Scientific classification
- Kingdom: Animalia
- Phylum: Chordata
- Class: Aves
- Order: Accipitriformes
- Family: Accipitridae
- Genus: Hieraaetus
- Species: H. weiskei
- Binomial name: Hieraaetus weiskei (Reichenow, 1900)
- Synonyms: Hieraaetus morphnoides weiskei

= Pygmy eagle =

- Genus: Hieraaetus
- Species: weiskei
- Authority: (Reichenow, 1900)
- Conservation status: LC
- Synonyms: Hieraaetus morphnoides weiskei

Species of bird

The pygmy eagle or New Guinea hawk-eagle (Hieraaetus weiskei) is a bird of prey found in New Guinea. Its natural habitats are primarily subtropical or tropical moist lowland forest and subtropical or tropical moist montane forest. It is one of the smallest species of eagle.

==Taxonomy==
The pygmy eagle was described by German naturalist Anton Reichenow as Eutolmaetus weiskei in 1900. It was subsequently considered a subspecies of the little eagle or a distinct species. Gjershaug and colleagues analysed it genetically and found it distinct enough to warrant species status. The International Ornithologists' Union (IOC) subsequently recognised it as a distinct species. "Pygmy eagle" has been designated the official name by the IOC.

==Description==

===Size===
The pygmy eagle is one of the world's smallest-known species of eagle and smallest living member of the Aquilinae subfamily, only rivaled by the Great Nicobar serpent eagle in diminutive size by all modern species referred to as eagles. Pygmy eagles measure 38 to 48 cm in length. The wingspan measures 112 to 126 cm. The female eagle is slightly larger than the male. One male pygmy eagle was found to weigh 483 g. One study estimated the body mass of males of the species to fall around 406 g while that of females to fall around 555 g.

===Identification===
The pygmy eagle shares many characteristics with its counterpart the little eagle. The most notable differences are color. The pygmy eagle has darker more pronounced streaks on the nape, crown and ventral. The bird also shares characteristics with the booted eagle, both eagles have a unique underwing pattern. The plumage of the pygmy eagle can vary depending on the morph, light or dark. The dark morph is very similar to the dark morph of the little eagle, while the light morph shows the most differences that occur in the dark streaking. The dark morph seems to be rarer as 10 out of 11 field sightings have been the light morph. The feet of the eagle are described as grey or dull yellow.

===Voice===
The voice of the pygmy eagle has been described as a "sip sip yeeee" during flights. The call can also be compared to the little eagle and booted eagle. The bird has also been observed giving a weaker single tone squeal.
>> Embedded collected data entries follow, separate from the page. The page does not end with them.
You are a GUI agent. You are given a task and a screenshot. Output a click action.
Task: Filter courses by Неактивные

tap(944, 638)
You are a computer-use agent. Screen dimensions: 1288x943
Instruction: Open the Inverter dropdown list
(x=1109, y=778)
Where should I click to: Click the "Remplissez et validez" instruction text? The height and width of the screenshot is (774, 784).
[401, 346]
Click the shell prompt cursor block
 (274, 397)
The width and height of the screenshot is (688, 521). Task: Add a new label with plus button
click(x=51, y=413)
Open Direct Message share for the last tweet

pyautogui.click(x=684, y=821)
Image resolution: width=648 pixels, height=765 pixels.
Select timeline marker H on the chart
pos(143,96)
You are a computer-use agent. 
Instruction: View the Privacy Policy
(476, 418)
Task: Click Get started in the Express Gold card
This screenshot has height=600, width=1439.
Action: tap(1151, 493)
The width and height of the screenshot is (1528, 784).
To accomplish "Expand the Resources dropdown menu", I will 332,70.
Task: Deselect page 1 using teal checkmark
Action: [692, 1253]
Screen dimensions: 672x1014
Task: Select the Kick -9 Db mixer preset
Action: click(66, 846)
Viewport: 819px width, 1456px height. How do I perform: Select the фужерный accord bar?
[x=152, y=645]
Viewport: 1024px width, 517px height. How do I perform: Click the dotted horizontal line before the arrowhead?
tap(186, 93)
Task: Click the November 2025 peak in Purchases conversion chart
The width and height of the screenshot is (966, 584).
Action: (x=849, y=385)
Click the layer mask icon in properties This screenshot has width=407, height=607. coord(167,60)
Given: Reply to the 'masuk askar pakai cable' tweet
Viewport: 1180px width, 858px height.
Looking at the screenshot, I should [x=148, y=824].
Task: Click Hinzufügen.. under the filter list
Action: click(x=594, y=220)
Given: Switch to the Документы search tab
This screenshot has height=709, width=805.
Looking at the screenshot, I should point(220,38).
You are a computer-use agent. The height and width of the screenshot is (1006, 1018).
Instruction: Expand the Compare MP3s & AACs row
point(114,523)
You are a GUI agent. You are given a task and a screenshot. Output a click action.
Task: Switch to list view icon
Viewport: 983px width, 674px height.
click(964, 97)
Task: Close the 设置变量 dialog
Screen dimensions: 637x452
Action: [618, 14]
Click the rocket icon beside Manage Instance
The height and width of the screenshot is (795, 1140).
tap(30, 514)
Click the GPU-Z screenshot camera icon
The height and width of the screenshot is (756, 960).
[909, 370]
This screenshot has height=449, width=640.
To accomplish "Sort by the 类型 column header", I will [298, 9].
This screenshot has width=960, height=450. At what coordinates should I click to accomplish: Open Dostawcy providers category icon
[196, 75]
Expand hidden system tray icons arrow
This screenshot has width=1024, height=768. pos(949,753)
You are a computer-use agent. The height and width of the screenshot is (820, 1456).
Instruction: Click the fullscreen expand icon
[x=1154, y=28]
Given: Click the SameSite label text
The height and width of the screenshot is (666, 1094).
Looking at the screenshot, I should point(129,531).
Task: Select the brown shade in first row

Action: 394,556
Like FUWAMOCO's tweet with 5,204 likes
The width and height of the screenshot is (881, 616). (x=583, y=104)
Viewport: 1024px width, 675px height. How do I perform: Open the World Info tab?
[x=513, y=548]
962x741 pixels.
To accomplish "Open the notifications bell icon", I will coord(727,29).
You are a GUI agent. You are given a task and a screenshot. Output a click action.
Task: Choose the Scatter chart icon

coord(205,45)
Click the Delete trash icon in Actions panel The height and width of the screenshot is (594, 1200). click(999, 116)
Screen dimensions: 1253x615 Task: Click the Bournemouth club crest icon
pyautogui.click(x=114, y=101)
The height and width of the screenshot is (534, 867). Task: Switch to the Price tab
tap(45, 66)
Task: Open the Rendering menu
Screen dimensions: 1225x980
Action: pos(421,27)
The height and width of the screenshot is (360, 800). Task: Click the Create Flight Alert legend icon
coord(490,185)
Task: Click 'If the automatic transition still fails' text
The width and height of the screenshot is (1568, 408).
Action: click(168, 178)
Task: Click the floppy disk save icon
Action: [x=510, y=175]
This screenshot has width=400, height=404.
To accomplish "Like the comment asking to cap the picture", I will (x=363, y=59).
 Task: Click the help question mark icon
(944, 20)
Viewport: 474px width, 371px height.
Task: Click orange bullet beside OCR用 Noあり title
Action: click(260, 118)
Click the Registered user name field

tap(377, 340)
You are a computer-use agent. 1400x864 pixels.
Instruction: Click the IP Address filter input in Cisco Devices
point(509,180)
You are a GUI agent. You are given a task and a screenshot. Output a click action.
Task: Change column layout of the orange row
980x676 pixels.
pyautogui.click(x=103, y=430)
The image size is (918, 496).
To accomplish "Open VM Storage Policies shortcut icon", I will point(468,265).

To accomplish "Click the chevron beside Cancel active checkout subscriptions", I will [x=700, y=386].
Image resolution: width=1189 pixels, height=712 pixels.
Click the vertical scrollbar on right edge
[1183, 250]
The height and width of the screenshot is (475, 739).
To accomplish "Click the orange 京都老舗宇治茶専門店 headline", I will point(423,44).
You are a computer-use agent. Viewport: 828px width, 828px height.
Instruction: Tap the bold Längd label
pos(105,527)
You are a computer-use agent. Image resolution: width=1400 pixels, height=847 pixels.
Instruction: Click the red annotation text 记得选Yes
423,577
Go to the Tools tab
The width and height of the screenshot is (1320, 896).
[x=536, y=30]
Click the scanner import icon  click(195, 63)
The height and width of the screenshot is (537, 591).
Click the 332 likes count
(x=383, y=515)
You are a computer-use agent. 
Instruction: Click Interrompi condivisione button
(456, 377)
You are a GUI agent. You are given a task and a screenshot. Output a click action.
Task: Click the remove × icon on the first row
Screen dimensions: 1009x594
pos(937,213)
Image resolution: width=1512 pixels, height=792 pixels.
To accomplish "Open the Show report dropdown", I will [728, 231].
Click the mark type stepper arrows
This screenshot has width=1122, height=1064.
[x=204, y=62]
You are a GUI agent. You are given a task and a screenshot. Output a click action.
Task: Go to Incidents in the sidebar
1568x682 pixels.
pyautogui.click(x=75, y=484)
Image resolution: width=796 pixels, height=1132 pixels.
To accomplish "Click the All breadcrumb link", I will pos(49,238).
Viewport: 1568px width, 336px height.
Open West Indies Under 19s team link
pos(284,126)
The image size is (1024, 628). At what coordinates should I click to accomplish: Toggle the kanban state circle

==Distribution and habitat==
The pygmy eagle primarily resides in lowland forests and forest edges in New Guinea. They enjoy nesting in closed forestry but have also been seen in open habitat and forest edges. The bird seems to be sparsely distributed throughout the hilly forests of New Guinea; however much of the forests of New Guinea are inaccessible so the eagle may be more abundant than it seems. One of the densely forested parts of New Guinea is Vogelkop or Bird's Head Peninsula. The pygmy eagle has been observed nineteen times in the Vogelkop over three years. It has also been observed on the island Buru and in the northern Moluccas.

==Food==
Pygmy eagles have been seen soaring and diving on prey in forest canopies. The raptor is capable of very swift dives and attacks other avians such as the brown cuckoo-dove and mountain fruit-dove. Usually, the raptor low soars over the canopy scanning for prey and then dives on other birds in the canopy.